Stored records

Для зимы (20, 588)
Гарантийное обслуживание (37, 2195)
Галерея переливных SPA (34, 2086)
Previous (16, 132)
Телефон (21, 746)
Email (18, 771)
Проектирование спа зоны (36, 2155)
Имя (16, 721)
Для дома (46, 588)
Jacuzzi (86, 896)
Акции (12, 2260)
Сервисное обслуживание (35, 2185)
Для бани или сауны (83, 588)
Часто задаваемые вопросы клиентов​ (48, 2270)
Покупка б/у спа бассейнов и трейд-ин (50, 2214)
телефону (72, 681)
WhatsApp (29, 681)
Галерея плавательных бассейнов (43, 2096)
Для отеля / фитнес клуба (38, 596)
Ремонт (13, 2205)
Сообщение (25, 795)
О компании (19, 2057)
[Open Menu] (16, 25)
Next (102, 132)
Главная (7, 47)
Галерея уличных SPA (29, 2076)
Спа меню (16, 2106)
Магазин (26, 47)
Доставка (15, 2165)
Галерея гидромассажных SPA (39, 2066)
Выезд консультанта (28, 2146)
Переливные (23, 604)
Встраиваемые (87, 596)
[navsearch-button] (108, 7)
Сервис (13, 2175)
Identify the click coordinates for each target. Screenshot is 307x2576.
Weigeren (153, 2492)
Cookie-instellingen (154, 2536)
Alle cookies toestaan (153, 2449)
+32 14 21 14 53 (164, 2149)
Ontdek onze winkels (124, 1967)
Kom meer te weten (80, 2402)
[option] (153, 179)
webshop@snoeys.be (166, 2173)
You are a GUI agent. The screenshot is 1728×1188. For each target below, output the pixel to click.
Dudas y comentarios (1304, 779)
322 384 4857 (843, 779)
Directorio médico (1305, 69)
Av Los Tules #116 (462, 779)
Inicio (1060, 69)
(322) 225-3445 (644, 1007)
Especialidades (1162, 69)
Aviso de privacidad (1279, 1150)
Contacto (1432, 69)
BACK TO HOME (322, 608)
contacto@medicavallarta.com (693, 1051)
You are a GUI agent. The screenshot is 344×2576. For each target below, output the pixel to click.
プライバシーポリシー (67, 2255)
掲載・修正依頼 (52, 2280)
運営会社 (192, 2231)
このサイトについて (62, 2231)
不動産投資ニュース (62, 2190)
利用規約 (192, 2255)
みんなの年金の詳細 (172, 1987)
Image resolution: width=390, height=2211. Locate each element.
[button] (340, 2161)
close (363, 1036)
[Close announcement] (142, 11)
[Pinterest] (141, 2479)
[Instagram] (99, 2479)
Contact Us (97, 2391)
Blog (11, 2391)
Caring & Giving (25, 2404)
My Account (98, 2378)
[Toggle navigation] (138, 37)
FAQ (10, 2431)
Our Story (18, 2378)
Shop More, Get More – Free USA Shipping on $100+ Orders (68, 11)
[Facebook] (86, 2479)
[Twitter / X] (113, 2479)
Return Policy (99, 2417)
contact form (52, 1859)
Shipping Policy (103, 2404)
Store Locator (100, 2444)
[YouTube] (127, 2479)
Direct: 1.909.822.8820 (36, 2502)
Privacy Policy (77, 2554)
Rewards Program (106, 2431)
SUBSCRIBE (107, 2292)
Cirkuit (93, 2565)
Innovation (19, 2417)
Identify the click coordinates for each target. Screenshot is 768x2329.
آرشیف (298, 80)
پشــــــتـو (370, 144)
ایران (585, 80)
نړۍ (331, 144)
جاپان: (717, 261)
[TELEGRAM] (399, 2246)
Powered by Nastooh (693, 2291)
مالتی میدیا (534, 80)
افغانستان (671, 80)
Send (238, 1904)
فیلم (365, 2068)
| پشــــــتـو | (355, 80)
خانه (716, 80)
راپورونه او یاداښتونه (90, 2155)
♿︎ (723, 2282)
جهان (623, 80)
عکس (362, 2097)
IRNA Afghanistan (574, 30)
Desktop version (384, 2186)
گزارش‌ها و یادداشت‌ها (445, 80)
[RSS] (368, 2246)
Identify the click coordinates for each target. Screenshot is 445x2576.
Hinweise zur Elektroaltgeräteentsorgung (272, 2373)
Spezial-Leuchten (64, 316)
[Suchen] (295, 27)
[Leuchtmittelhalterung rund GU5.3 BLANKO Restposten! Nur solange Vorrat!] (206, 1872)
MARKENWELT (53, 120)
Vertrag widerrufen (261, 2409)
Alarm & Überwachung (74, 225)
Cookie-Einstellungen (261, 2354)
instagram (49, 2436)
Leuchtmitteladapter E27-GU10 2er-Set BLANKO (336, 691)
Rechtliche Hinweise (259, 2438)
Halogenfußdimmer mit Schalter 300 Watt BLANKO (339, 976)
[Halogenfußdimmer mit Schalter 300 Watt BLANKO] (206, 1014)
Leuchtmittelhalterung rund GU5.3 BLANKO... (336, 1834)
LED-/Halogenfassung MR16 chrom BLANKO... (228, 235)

▸ **TASK STATEMENT**
Repeat the entries exactly, leaving nothing out.

▸ **RESULT**
Для зимы (20, 588)
Гарантийное обслуживание (37, 2195)
Галерея переливных SPA (34, 2086)
Previous (16, 132)
Телефон (21, 746)
Email (18, 771)
Проектирование спа зоны (36, 2155)
Имя (16, 721)
Для дома (46, 588)
Jacuzzi (86, 896)
Акции (12, 2260)
Сервисное обслуживание (35, 2185)
Для бани или сауны (83, 588)
Часто задаваемые вопросы клиентов​ (48, 2270)
Покупка б/у спа бассейнов и трейд-ин (50, 2214)
телефону (72, 681)
WhatsApp (29, 681)
Галерея плавательных бассейнов (43, 2096)
Для отеля / фитнес клуба (38, 596)
Ремонт (13, 2205)
Сообщение (25, 795)
О компании (19, 2057)
[Open Menu] (16, 25)
Next (102, 132)
Главная (7, 47)
Галерея уличных SPA (29, 2076)
Спа меню (16, 2106)
Магазин (26, 47)
Доставка (15, 2165)
Галерея гидромассажных SPA (39, 2066)
Выезд консультанта (28, 2146)
Переливные (23, 604)
Встраиваемые (87, 596)
[navsearch-button] (108, 7)
Сервис (13, 2175)
Identify the click coordinates for each target. Screenshot is 307x2576.
Weigeren (153, 2492)
Cookie-instellingen (154, 2536)
Alle cookies toestaan (153, 2449)
+32 14 21 14 53 (164, 2149)
Ontdek onze winkels (124, 1967)
Kom meer te weten (80, 2402)
[option] (153, 179)
webshop@snoeys.be (166, 2173)
You are a GUI agent. The screenshot is 1728×1188. For each target below, output the pixel to click.
Dudas y comentarios (1304, 779)
322 384 4857 (843, 779)
Directorio médico (1305, 69)
Av Los Tules #116 (462, 779)
Inicio (1060, 69)
(322) 225-3445 (644, 1007)
Especialidades (1162, 69)
Aviso de privacidad (1279, 1150)
Contacto (1432, 69)
BACK TO HOME (322, 608)
contacto@medicavallarta.com (693, 1051)
You are a GUI agent. The screenshot is 344×2576. For each target below, output the pixel to click.
プライバシーポリシー (67, 2255)
掲載・修正依頼 (52, 2280)
運営会社 (192, 2231)
このサイトについて (62, 2231)
不動産投資ニュース (62, 2190)
利用規約 (192, 2255)
みんなの年金の詳細 (172, 1987)
Image resolution: width=390, height=2211. Locate each element.
[button] (340, 2161)
close (363, 1036)
[Close announcement] (142, 11)
[Pinterest] (141, 2479)
[Instagram] (99, 2479)
Contact Us (97, 2391)
Blog (11, 2391)
Caring & Giving (25, 2404)
My Account (98, 2378)
[Toggle navigation] (138, 37)
FAQ (10, 2431)
Our Story (18, 2378)
Shop More, Get More – Free USA Shipping on $100+ Orders (68, 11)
[Facebook] (86, 2479)
[Twitter / X] (113, 2479)
Return Policy (99, 2417)
contact form (52, 1859)
Shipping Policy (103, 2404)
Store Locator (100, 2444)
[YouTube] (127, 2479)
Direct: 1.909.822.8820 (36, 2502)
Privacy Policy (77, 2554)
Rewards Program (106, 2431)
SUBSCRIBE (107, 2292)
Cirkuit (93, 2565)
Innovation (19, 2417)
Identify the click coordinates for each target. Screenshot is 768x2329.
آرشیف (298, 80)
پشــــــتـو (370, 144)
ایران (585, 80)
نړۍ (331, 144)
جاپان: (717, 261)
[TELEGRAM] (399, 2246)
Powered by Nastooh (693, 2291)
مالتی میدیا (534, 80)
افغانستان (671, 80)
Send (238, 1904)
فیلم (365, 2068)
| پشــــــتـو | (355, 80)
خانه (716, 80)
راپورونه او یاداښتونه (90, 2155)
♿︎ (723, 2282)
جهان (623, 80)
عکس (362, 2097)
IRNA Afghanistan (574, 30)
Desktop version (384, 2186)
گزارش‌ها و یادداشت‌ها (445, 80)
[RSS] (368, 2246)
Identify the click coordinates for each target. Screenshot is 445x2576.
Hinweise zur Elektroaltgeräteentsorgung (272, 2373)
Spezial-Leuchten (64, 316)
[Suchen] (295, 27)
[Leuchtmittelhalterung rund GU5.3 BLANKO Restposten! Nur solange Vorrat!] (206, 1872)
MARKENWELT (53, 120)
Vertrag widerrufen (261, 2409)
Alarm & Überwachung (74, 225)
Cookie-Einstellungen (261, 2354)
instagram (49, 2436)
Leuchtmitteladapter E27-GU10 2er-Set BLANKO (336, 691)
Rechtliche Hinweise (259, 2438)
Halogenfußdimmer mit Schalter 300 Watt BLANKO (339, 976)
[Halogenfußdimmer mit Schalter 300 Watt BLANKO] (206, 1014)
Leuchtmittelhalterung rund GU5.3 BLANKO... (336, 1834)
LED-/Halogenfassung MR16 chrom BLANKO... (228, 235)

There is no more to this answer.